> _Kutipan Sumber_
>>>

Menuju konten utama

BMKG: Krisis Pangan Ancam Dunia pada 2050 akibat Perubahan Iklim

Menurut BMKG, organisasi pangan dunia FAO juga meramalkan dunia akan menghadapi potensi bencana kelaparan akibat perubahan iklim pada 2050.

BMKG: Krisis Pangan Ancam Dunia pada 2050 akibat Perubahan Iklim
Kepala Badan Meteorologi, Klimatologi dan Geofisika (BMKG) Dwikorita Karnawati menyampaikan paparan dalam Refleksi Bencana 2019 dan Proyeksi Bencana 2020 di Kantor Badan Nasional Penanggulangan Bencana (BNPB), Jakarta, Senin (30/12/2019). ANTARA FOTO/Dhemas Reviyanto/foc.

tirto.id - Kepala Badan Meteorologi, Klimatologi, dan Geofisika (BMKG), Dwikorita Karnawati menyebutkan ancaman krisis pangan menghantui banyak negara di dunia pada 2050.

Ancaman krisis pangan tersebut akibat kencangnya laju perubahan iklim yang dilaporkan oleh World Meteorological Organization pada 2022. Hal itu berdasarkan data hasil pemantauan yang dilakukan oleh Badan Meteorologi di 193 Negara dan State di seluruh dunia.

Menurut Dwikorita, organisasi pangan dunia FAO juga meramalkan dunia akan menghadapi potensi bencana kelaparan akibat perubahan iklim pada 2050. Hal itu sebagai konsekuensi dari menurunnya hasil panen dan gagal panen.

Diprediksi oleh FAO, lebih dari 500 juta petani skala kecil yang memproduksi 80 persen dari stok pangan dunia adalah yang paling rentan terhadap perubahan iklim. Situasi ini, tambah Dwikorita, akan terjadi di berbagai belahan dunia tanpa memandang negara tersebut besar, kecil, maju atau berkembang.

Dwikorita menyampaikan hal tersebut dalam Dialog Nasional Antisipasi Dampak Perubahan Iklim untuk Pembangunan Indonesia Emas 2045 di Jakarta,

“Kerentanan pangan ini tidak lepas dari kenaikan suhu global yang akhirnya memberikan tekanan tambahan pada sumber daya air sehingga menghasilkan water hotspot atau krisis air,” kata Dwikorita melalui keterangan tertulisnya, Rabu (23/8/2023).

<<<

> _Daftar Item_
>>>

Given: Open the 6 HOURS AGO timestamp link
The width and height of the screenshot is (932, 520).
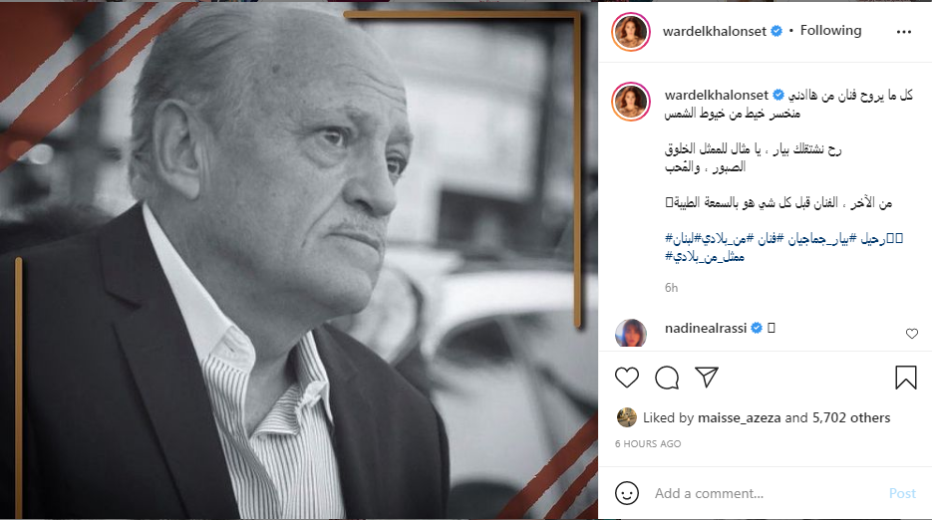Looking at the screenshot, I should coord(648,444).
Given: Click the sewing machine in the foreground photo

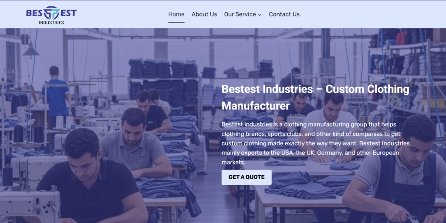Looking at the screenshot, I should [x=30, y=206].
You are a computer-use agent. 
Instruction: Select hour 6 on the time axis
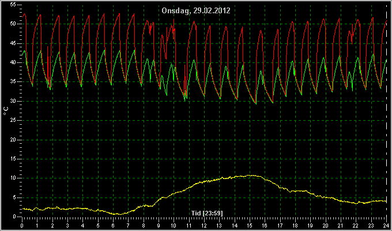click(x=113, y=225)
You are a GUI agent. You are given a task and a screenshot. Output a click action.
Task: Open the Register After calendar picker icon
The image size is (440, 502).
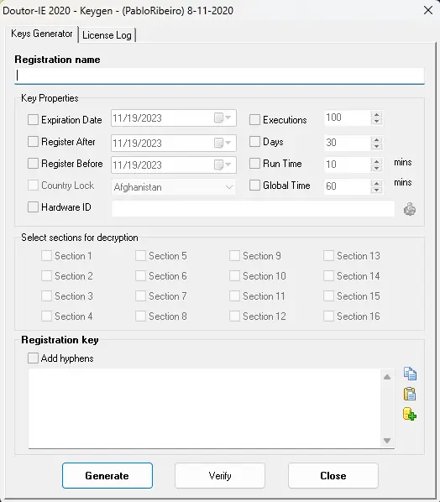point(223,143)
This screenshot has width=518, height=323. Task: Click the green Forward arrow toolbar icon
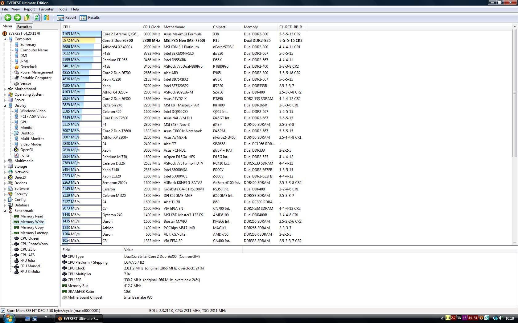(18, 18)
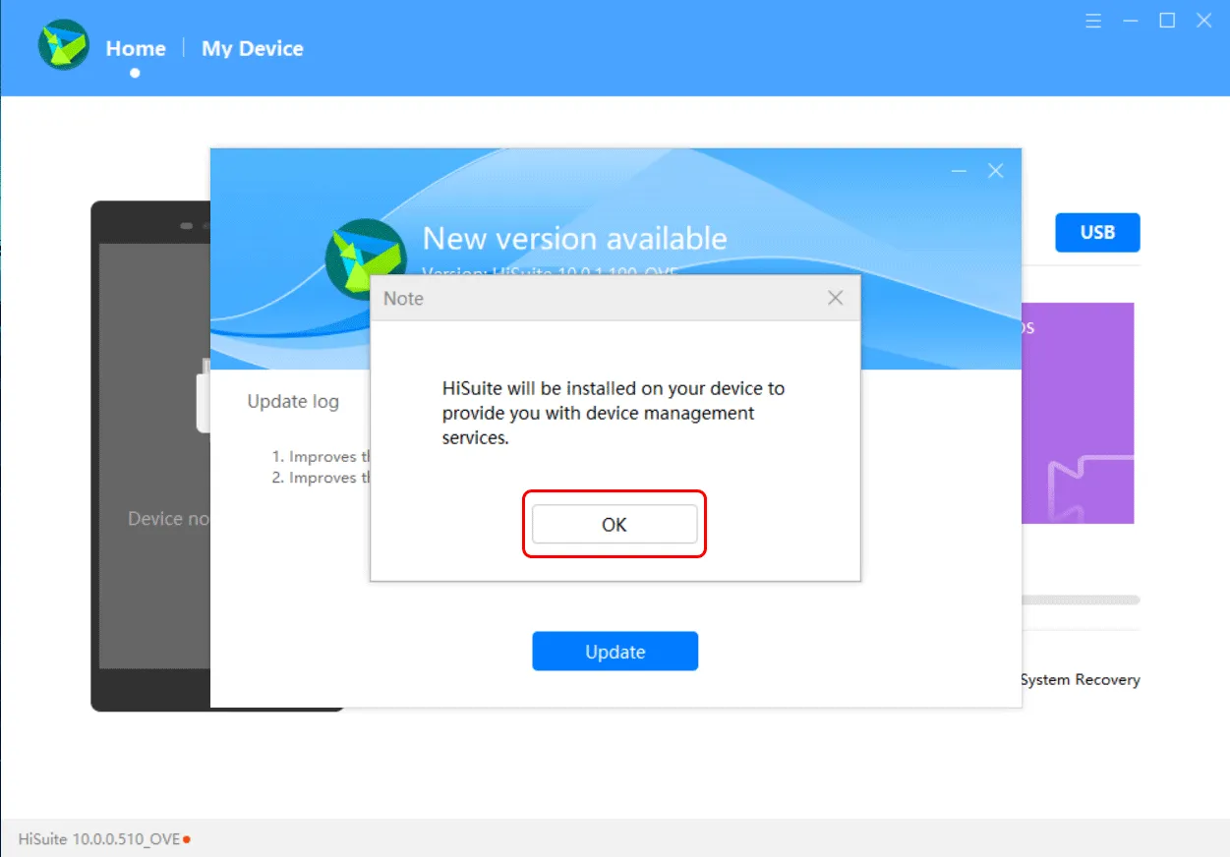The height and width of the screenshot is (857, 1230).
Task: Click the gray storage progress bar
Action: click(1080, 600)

<<<

> _Soal Latihan_
Bisakah Anda memperbarui bagian teks tentang krisis pangan dengan mengganti "2050" menjadi "2060", mulai dari bagian yang memuat "Menuju konten utama" dan berhenti setelah "dunia pada 2050."? Item-item tersebut tidak berhubungan dengan teks tentang krisis pangan.

> _Jawaban_
Menuju konten utama

BMKG: Krisis Pangan Ancam Dunia pada 2060 akibat Perubahan Iklim

Menurut BMKG, organisasi pangan dunia FAO juga meramalkan dunia akan menghadapi potensi bencana kelaparan akibat perubahan iklim pada 2060.

BMKG: Krisis Pangan Ancam Dunia pada 2060 akibat Perubahan Iklim
Kepala Badan Meteorologi, Klimatologi dan Geofisika (BMKG) Dwikorita Karnawati menyampaikan paparan dalam Refleksi Bencana 2019 dan Proyeksi Bencana 2020 di Kantor Badan Nasional Penanggulangan Bencana (BNPB), Jakarta, Senin (30/12/2019). ANTARA FOTO/Dhemas Reviyanto/foc.

tirto.id - Kepala Badan Meteorologi, Klimatologi, dan Geofisika (BMKG), Dwikorita Karnawati menyebutkan ancaman krisis pangan menghantui banyak negara di dunia pada 2060.